York South-Weston Tenant Union organizer Bruno Dobrusin said support for their rent strike has been "overwhelming." Not only are people paying attention, but he said they're interested in learning how to organize themselves.
"It's a hopeful sign that people are rising up and fighting back," said Dobrusin.
"We're seeing that there is more and more demand for broader movements. But provincially or nationally, the question now is how can we support each other?"
Advocates like Dobrusin say Canadians shut out of the country's tight housing market may be more likely to consider organizing as a way to push for solutions to the housing crisis.
While they say there's an appetite for change that can make way for a widespread movement aimed at creating more affordable and accessible housing, there's enough obstacles facing both organizers and residents to keep it from getting off the ground.
"Folks are seeing no change, no improvements year after year," said Ricardo Tranjan, a political economist at the Canadian Centre for Policy Alternatives, a research group based in Ottawa.
Rents have been steadily increasing nationally since 2021 and hit a record-high last month. According to real estate research firm Urbanation, average asking rents nationally sat at $2,042 in June, passing the previous record set in November 2022.

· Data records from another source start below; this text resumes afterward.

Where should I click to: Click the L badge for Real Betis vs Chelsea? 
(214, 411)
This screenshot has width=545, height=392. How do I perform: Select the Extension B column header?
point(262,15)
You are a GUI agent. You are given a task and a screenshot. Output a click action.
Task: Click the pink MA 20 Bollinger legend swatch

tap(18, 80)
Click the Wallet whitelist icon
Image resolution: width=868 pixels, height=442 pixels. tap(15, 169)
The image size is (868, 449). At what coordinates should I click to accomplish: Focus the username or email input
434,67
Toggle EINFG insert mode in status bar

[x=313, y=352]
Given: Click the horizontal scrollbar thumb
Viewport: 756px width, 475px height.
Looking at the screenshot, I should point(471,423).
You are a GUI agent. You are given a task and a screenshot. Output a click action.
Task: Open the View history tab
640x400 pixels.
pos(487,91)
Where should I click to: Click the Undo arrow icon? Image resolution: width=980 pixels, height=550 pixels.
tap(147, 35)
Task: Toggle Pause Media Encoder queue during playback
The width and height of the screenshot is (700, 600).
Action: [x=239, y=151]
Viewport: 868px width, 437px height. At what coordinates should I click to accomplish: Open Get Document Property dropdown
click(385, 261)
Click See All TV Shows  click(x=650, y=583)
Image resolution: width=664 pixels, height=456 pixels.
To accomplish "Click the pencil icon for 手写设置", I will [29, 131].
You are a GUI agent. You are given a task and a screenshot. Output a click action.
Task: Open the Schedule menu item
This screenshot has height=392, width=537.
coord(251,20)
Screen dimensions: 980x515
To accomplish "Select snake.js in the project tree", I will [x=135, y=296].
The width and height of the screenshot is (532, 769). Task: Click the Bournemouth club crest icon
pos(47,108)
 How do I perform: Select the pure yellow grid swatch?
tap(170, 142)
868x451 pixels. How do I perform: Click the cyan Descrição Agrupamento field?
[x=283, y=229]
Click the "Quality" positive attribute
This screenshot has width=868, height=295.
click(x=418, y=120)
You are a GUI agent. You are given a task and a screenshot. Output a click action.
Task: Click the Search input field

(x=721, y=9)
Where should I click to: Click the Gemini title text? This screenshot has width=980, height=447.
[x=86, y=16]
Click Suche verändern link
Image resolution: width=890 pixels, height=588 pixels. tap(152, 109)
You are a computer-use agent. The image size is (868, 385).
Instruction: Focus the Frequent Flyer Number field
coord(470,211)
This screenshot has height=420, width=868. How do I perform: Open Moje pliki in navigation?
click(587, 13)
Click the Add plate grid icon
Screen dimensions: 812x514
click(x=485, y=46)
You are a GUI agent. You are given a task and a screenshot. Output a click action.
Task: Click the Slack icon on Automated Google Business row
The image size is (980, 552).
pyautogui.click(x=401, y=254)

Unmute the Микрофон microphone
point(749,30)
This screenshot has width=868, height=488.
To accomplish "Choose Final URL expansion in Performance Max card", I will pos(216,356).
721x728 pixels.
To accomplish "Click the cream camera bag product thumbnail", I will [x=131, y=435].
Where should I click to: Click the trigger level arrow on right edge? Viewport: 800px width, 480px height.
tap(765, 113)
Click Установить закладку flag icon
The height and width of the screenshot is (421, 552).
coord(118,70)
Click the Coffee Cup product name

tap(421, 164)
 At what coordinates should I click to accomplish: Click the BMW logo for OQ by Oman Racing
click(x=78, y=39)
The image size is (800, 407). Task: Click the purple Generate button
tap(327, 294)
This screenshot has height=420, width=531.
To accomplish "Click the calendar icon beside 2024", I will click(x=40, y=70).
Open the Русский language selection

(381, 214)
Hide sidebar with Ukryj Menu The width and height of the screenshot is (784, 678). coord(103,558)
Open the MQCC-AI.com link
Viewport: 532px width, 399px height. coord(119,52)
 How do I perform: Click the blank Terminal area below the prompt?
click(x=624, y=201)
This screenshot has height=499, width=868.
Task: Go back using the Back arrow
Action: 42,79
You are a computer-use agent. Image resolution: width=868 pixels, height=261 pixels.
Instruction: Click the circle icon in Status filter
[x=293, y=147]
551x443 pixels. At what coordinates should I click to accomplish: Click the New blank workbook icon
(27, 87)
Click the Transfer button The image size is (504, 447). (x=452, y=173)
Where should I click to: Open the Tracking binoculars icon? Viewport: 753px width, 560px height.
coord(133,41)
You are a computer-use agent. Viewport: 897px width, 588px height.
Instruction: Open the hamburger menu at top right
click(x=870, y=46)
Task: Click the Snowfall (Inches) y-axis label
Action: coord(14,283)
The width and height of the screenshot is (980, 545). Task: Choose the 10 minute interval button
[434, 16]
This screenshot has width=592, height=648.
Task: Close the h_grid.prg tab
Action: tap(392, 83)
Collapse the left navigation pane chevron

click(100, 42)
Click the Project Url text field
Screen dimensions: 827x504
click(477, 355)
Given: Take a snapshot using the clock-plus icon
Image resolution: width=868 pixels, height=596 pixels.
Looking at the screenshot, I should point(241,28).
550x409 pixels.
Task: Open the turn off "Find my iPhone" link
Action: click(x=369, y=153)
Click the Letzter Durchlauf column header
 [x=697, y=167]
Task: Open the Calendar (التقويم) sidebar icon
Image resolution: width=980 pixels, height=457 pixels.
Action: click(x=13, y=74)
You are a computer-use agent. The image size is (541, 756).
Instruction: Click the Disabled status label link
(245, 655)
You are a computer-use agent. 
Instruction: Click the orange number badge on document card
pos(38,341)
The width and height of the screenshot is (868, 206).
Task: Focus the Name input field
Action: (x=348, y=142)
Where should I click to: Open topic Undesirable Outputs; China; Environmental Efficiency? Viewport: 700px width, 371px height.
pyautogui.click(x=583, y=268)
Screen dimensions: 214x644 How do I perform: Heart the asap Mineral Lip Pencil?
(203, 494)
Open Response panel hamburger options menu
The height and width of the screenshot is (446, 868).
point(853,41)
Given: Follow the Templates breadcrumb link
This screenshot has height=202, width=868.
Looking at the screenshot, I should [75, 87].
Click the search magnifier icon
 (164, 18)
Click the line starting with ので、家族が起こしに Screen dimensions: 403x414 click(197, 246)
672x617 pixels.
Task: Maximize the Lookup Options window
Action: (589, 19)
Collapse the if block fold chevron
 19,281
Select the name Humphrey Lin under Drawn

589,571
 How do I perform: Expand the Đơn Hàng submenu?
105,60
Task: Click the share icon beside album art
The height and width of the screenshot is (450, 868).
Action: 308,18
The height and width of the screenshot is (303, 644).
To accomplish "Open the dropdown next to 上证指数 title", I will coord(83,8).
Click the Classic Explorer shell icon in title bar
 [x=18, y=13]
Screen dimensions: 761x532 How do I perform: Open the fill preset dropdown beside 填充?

"I think folks are starting to be more open to the notion that the missing link is not ideas, the missing link is not technical solutions. The missing link is the political will to make change and … it will require some pressure," Tranjan said.
While discontent may be brewing among precariously housed Canadians, that doesn't mean new homes aren't being built.
Data from the Canada Mortgage and Housing Corporation (CMHC) shows Canada has ramped up construction in recent years, including over 240,000 new home starts in 2022, just slightly down from the record-high 244,000 units started in 2021. Additionally, Statistics Canada data shows that from 2019 to 2021, housing stock growth outpaced population growth in Toronto and Vancouver, two of the hottest markets in the country.
But CMHC has said at the current pace of construction, Canada is still short on supply. It projects almost 2.3 million housing units will be added to the market by 2030, bringing the country's total housing stock to 19 million — but that's 3.5 million units short of achieving "housing affordability for everyone living in Canada," the CMHC said.
Mary Rowe, president and CEO of the Canadian Urban Institute research group, said it's not necessarily how many units are being built, it's about what kind, and where.
"The pattern of development has gone where the highest rate of return is," said Rowe, pointing to a push toward single-family and detached homes when private developer housing took off. That mainly started after the federal government ended programs geared toward social housing in the 1990s.